● **WHAT YOU HAVE TO DO**
Render every line of the listing below as a JSON list of strings, one string per line, with blank lines left out. Leave the pictures out of your answer.

● **SUPPLIED RECORDS**
-- Start --

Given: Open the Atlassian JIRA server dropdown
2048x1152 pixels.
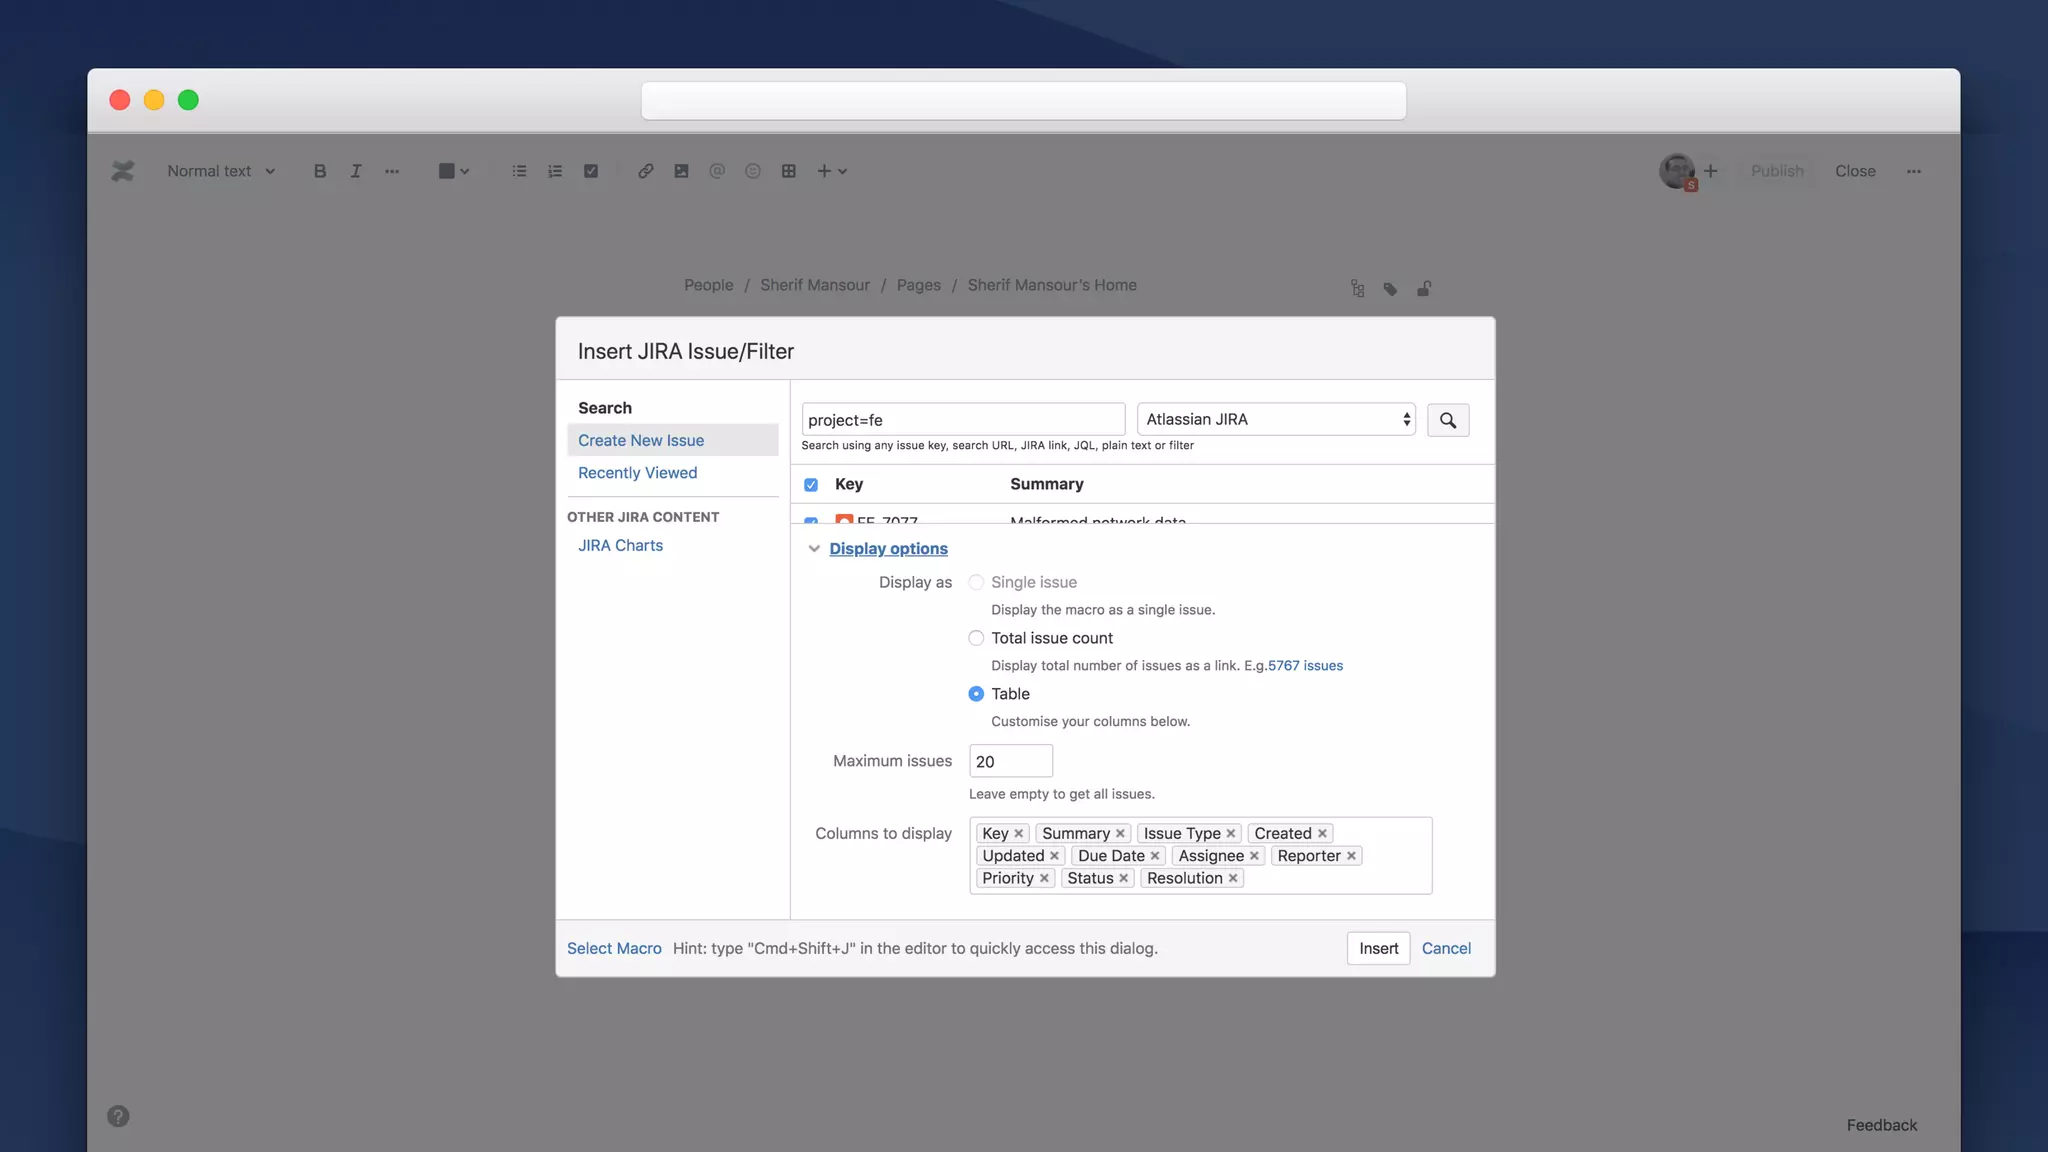Looking at the screenshot, I should (x=1276, y=420).
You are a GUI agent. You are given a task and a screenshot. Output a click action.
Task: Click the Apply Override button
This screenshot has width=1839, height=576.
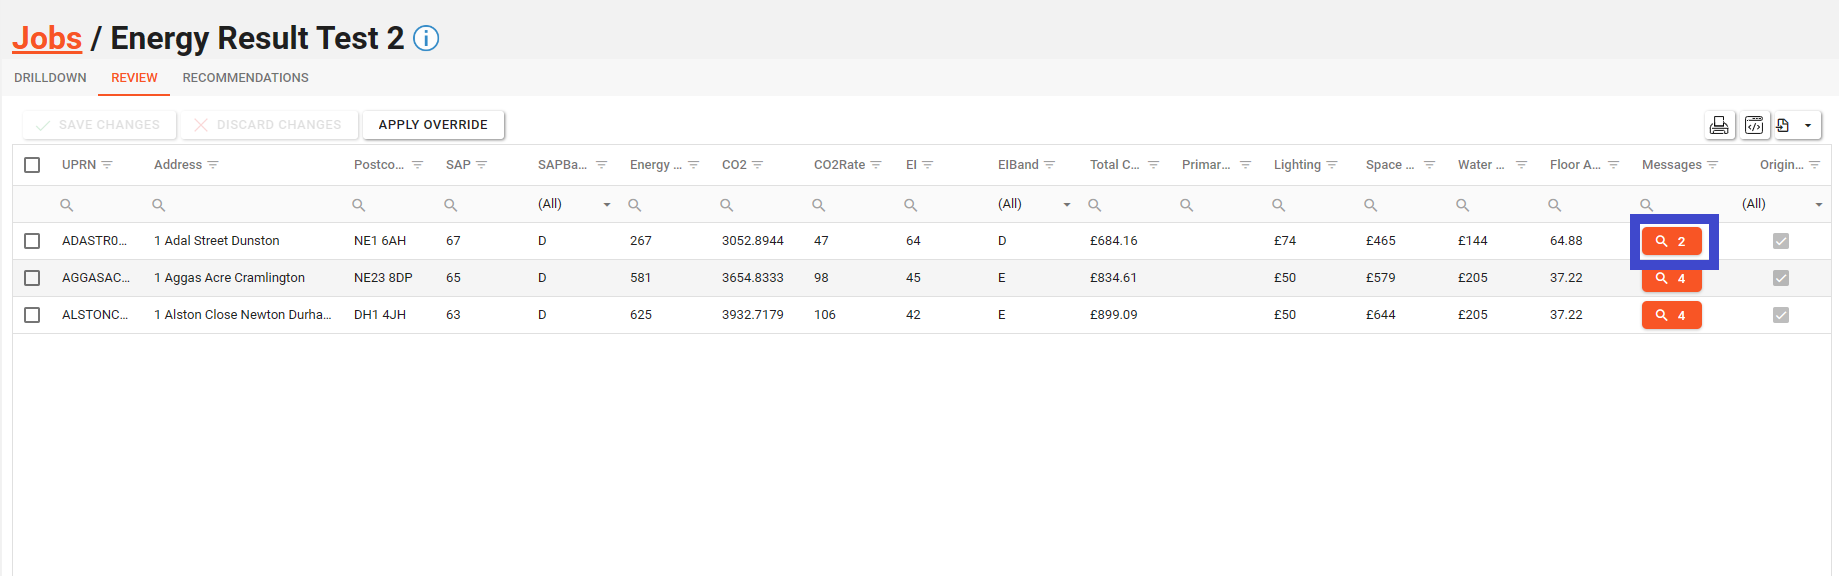[x=433, y=125]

-- End --

● **COMPLETE ANSWER**
[
  "Given: Open the Atlassian JIRA server dropdown",
  "2048x1152 pixels.",
  "Looking at the screenshot, I should (x=1276, y=420).",
  "You are a GUI agent. You are given a task and a screenshot. Output a click action.",
  "Task: Click the Apply Override button",
  "This screenshot has width=1839, height=576.",
  "[x=433, y=125]"
]